100 Ways to Motivate Yourself : Change Your Life Forever by Steve Chandler, chapter name 9. Build a track record

9. Build a track record

It's not what we do that makes us tired—it's what we don't do. The tasks we don't complete cause the most fatigue.

I was giving a motivational seminar to a utility company recently, and during one of the breaks a small man who looked to be in his 60s came up to me.

"My problem," he said, "is that I never seem to finish anything. I'm always starting things—this project and that, but I never finish. I'm always off on to something else before anything is completed." He then asked whether I could give him some affirmations that might alter his belief system. He correctly saw the problem as being one of belief. Because he did not believe he was a good finisher, he did not finish anything. So he wanted a magical word or phrase to repeat to himself that would brainwash him into being different.

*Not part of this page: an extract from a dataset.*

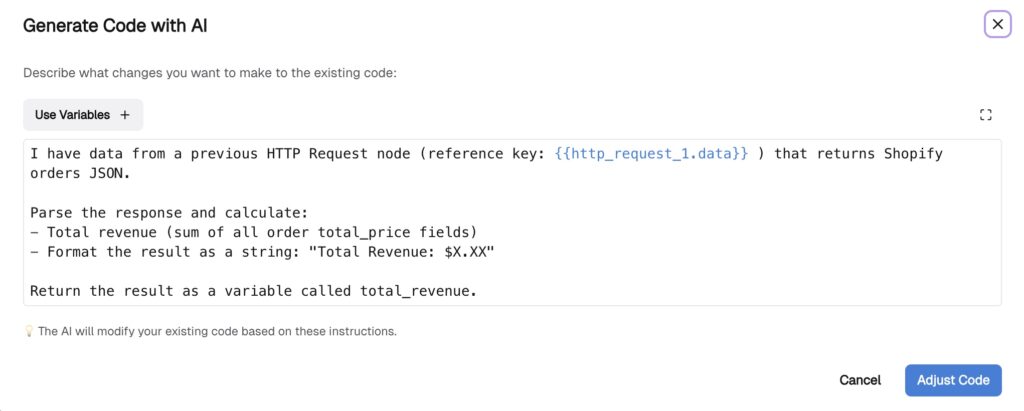The image size is (1024, 411).
Task: Cancel the code generation dialog
Action: [x=859, y=380]
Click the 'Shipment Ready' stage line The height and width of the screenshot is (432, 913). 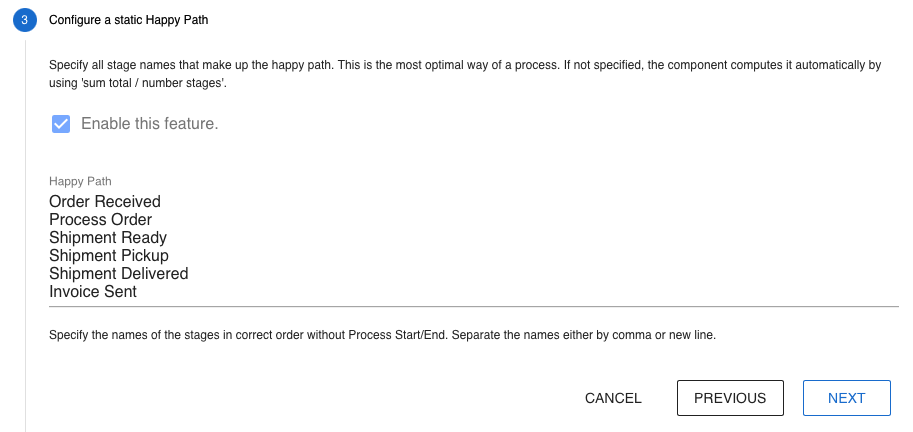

"Do you think affirmations are what you need?" I asked him. "If you had to learn how to use a computer, could you do it by sitting on your bed and repeating the affirmations, 'I know how to use a computer. I am great at using computers. I am a wizard on a computer'?"

He admitted that affirmations would probably have no effect on his ability to use a computer.

"The best way to change your belief system is to change the truth about you," I said. "We believe the truth  faster than we believe false affirmations. To believe that you are a good finisher, you must begin by building a track record of finished tasks." He followed my suggestions with great enthusiasm. He bought a notebook and at the top of the first page he wrote, "Things I've

Finished." Each day, he made a point of setting small goals and finishing them. Whereas in the past he would be sweeping his front walk and leave it unfinished when the phone rang, now he'd let the phone ring so he could finish the job and record it in his notebook. The more things he wrote down, the more confident he became that he was truly becoming a finisher. And he had a notebook to prove it.

Consider how much more permanent his new belief was than if he had tried to do it with affirmations. He could have whispered to himself all night long, "I am a great finisher," but the right side of his brain would have known better. It would have said to him, "No you're not." Stop worrying about what you think of yourself and start building a track record that proves that you can motivate yourself to do whatever you want to do.